Most people realize that home values are declining as a result of the buyer's market. What they don't know is how much are they declining.
The illustration above shows the relationship between the interest rate and the present value of the property. It is computed with mathematical precision. Keep in mind, the value of the property is most meaningful at the time you try to sell it. At that time you will have the property appraised.
The objective in the above illustration is to stabilize your monthly payment to prevent an adjustment you cannot afford.
What are the benefits for you and the lender?
You get:
-To keep your payment at the current level
-The mortgage on the property is adjusted to reflect the current market value
-You avoid a foreclosure
-You avoid a possible bankruptcy
-You continue to live in your home
-To refinance the property later when conditions improve
The lender gets:
-To keep a performing loan on the books
-To avoid adding to the loan loss reserve
-To continue collecting cash flow
-To avoid a costly foreclosure worth at least $35,000 in savings
-A blue print for other troubled borrowers
-An incentive to be more proactive with borrowers in creating win-win solutions
-The potential to refinance the borrower later when conditions improve
Part two of the solution goes into effect when the property is refinanced. Our assumptions are, enough time has passed for the downward trend in home prices to be reversed; your credit has improved to the point your FICO score is well above 620; lenders are in a position to lend money for mortgage loans at interest rates below the current market.

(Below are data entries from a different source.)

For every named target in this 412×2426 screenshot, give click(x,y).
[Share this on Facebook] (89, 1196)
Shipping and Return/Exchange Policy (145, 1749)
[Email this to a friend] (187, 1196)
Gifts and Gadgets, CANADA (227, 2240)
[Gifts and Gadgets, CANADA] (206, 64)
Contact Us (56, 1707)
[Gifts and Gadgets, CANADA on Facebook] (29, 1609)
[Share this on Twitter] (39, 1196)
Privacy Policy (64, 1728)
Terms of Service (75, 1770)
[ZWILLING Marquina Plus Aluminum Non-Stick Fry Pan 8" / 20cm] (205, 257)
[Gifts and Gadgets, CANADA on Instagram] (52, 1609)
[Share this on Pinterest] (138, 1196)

N = 360, I/Y = 5.5%, PV = $111,320.93, PMT = $632.07
Just remember this. The higher the interest rate the lower the present value. Conversely, the lower the interest rate the higher the present value of the property.
What are the benefits for you and the lender in this scenario?
You get:
-An increase in property value from $75,169.75 to $111,320.93, or $36,151.18
-Better terms or cash out depending on your needs
-The same monthly payment (in this illustration)
-A lower interest rate
-A new fixed rate loan
-No monthly payment anguish
-No foreclosure
-No bankruptcy
The lender gets:
-A new higher valued loan
-A continuous cash flow from an existing client
-Bad debt reserve reduction
-Improved client perception for better community Goodwill
-A potential testimonial that demonstrates customer commitment
-A plan to contact borrowers to help them solve their mortgage problem
When money talks, you should listen. It will tell you what it wants. Money always goes where it is treated best.

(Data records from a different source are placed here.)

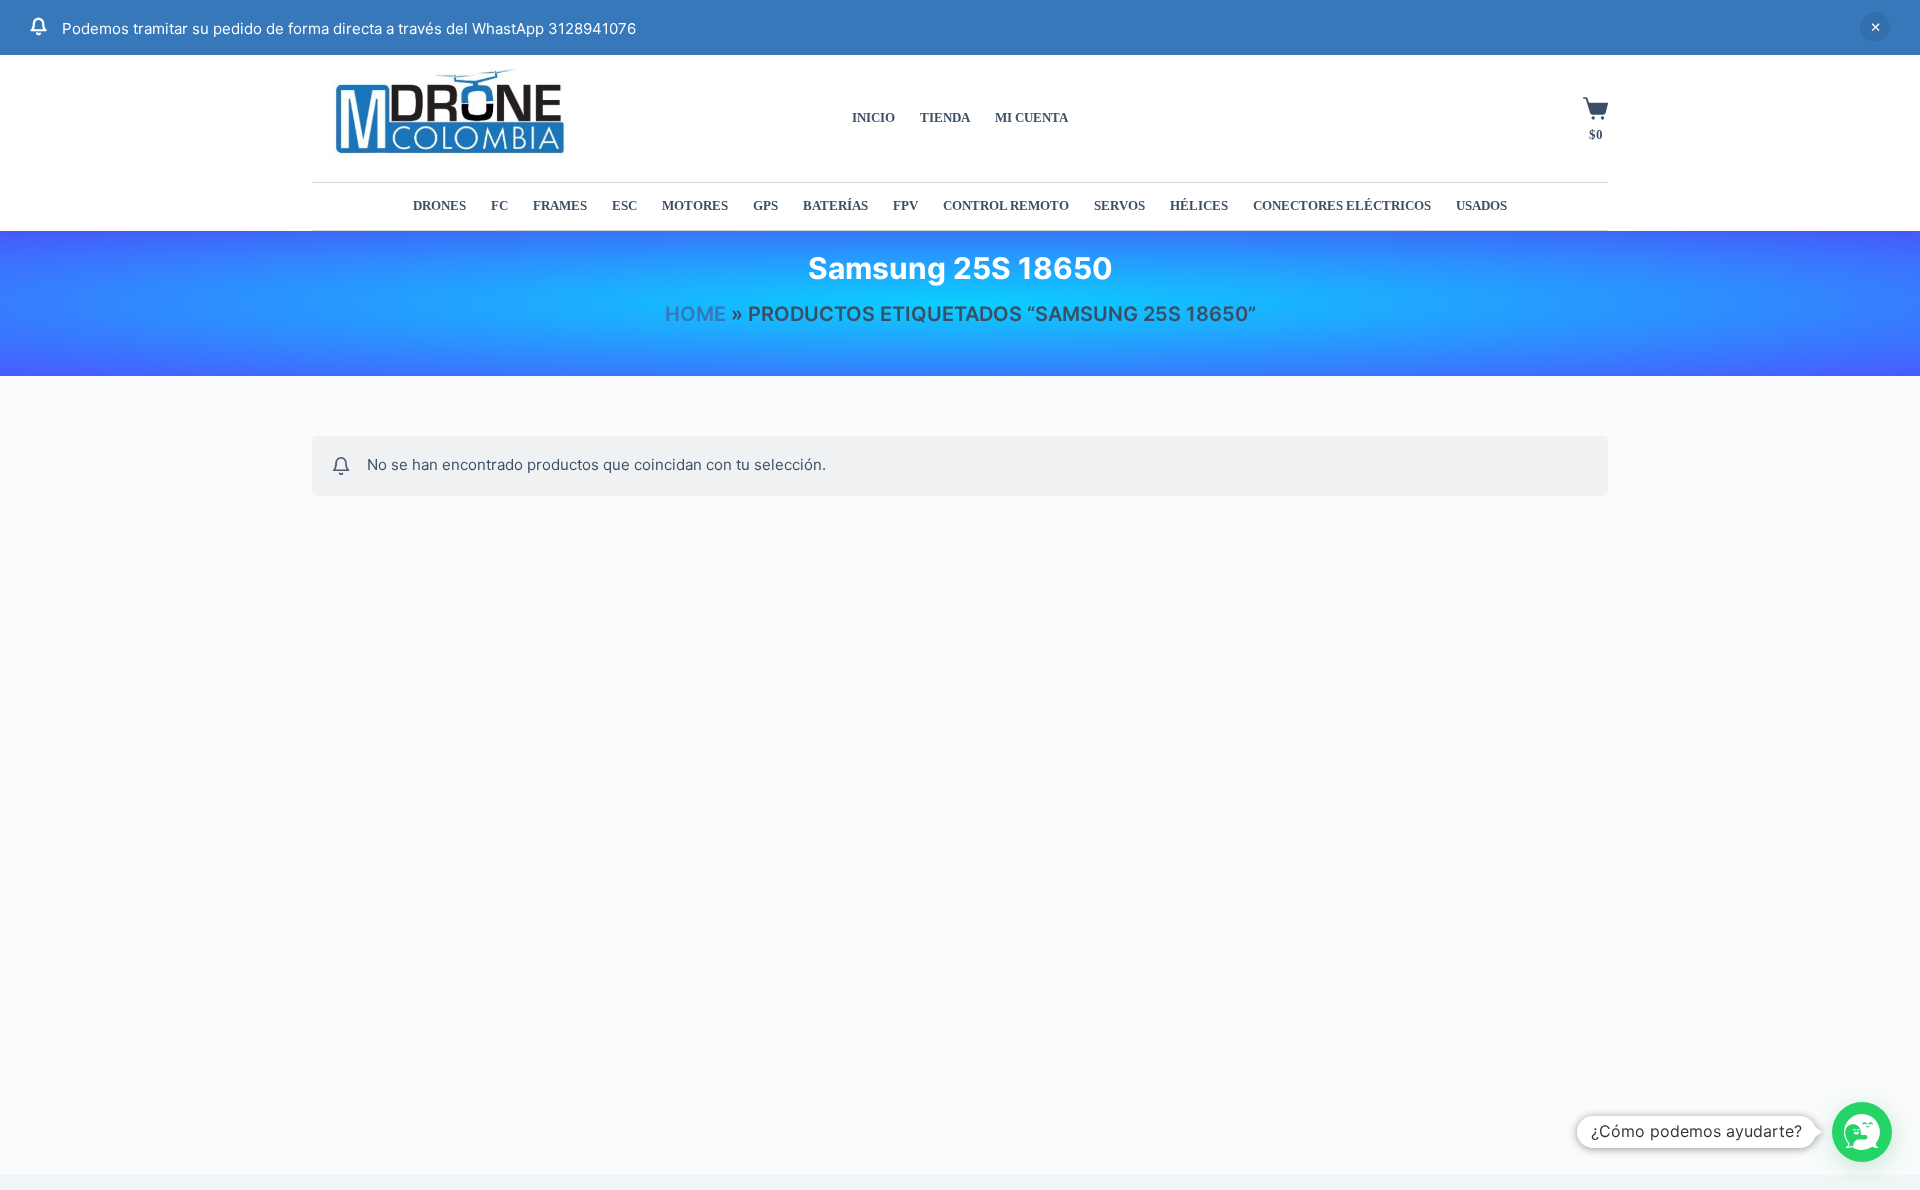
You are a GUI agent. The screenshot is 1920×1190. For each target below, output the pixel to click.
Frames (560, 205)
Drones (439, 205)
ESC (624, 205)
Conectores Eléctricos (1342, 205)
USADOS (1481, 205)
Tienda (945, 117)
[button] (1862, 1132)
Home (695, 314)
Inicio (873, 117)
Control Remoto (1006, 205)
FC (499, 205)
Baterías (835, 205)
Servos (1119, 205)
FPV (905, 205)
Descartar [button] (1875, 27)
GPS (765, 205)
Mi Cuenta (1031, 117)
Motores (695, 205)
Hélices (1199, 205)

This is just one of many examples of how to approach and solve home financing problems. Every situation is unique. While this may not be a perfect solution, it is an example of how really good ideas can be developed.
The borrower and the lender can actually work out the details if they are willing to commit to a mutually beneficial solution. Just remember when money talks you understand what it is saying to you.